Could you continue the personal health update below, about clear MRI results and stopping steroids, from where it stops?

• Reading passage:

══════════════════════════════

I learned my MRI results this week. My brain is clear of any lesions (tumors). Except for the resection (the cavity from my brain surgery), my MRI looks like a typical brain. In doctor-speak, this is a complete response. In August, my MRI was a partial complete response. I’ve been upgraded. There was little else to talk about for my appointment. We set the next scan for 4 months out.
I took my last steroid pill this morning. Tomorrow will be my first day in 8 weeks with no steroids. I’m already feeling very good. I think by the end of the weekend I’ll be feeling even better.
I have a PET scan at the end of the month and I find out the results in the first week of December. I’m going to hold off on the weekly updates until then. Things have calmed down considerably. It feels forced to give weekly updates during long periods of inactivity. No news is good news.
I’ll still keep the main blog going and write weekly. Initially, I set the goal writing once a week for 1 year. I’m still aiming for that.

══════════════════════════════

• Material shown:
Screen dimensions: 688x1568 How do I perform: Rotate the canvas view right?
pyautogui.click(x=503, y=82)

══════════════════════════════

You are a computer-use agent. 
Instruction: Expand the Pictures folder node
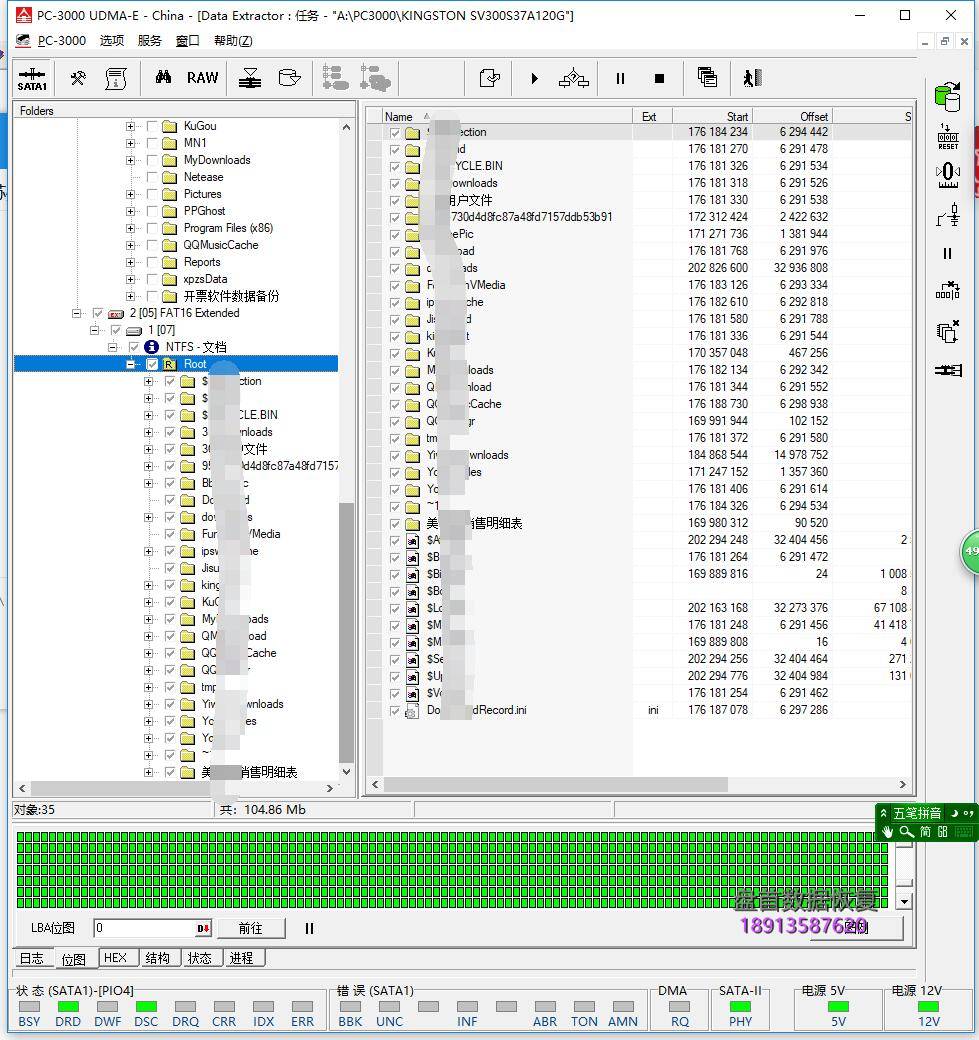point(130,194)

══════════════════════════════

• Task result:
All of this good feeling has me basking in the awe of feeling put back together again. I feel like I was broken, and broken for a long time. It’s only through the love and grace of my family, friends, and professionals (medical and otherwise) that I became functional first, and now exceptional. I am not worse for the wear- my past has become wisdom, and the scars I bear show the power of love and community. I find the Japanese art of kintsugi tells a small part of the journey I’ve gone through in becoming a New Man.
Kintsugi consists of taking broken pieces of a ceramic and pasting them back together. Gold or silver paint is used to highlight the cracks, not hide them. I don’t want my cracks to go away. I want them to be highlighted and I want to be a part of that community that helps put someone else back together again.
There is a powerful sequences of scenes involving kintsugi from a show called The Man in the High Castle. There is a lot of background to what’s going on during these scenes but I’ll only stick to what’s critical for understanding the youtube link I’m providing.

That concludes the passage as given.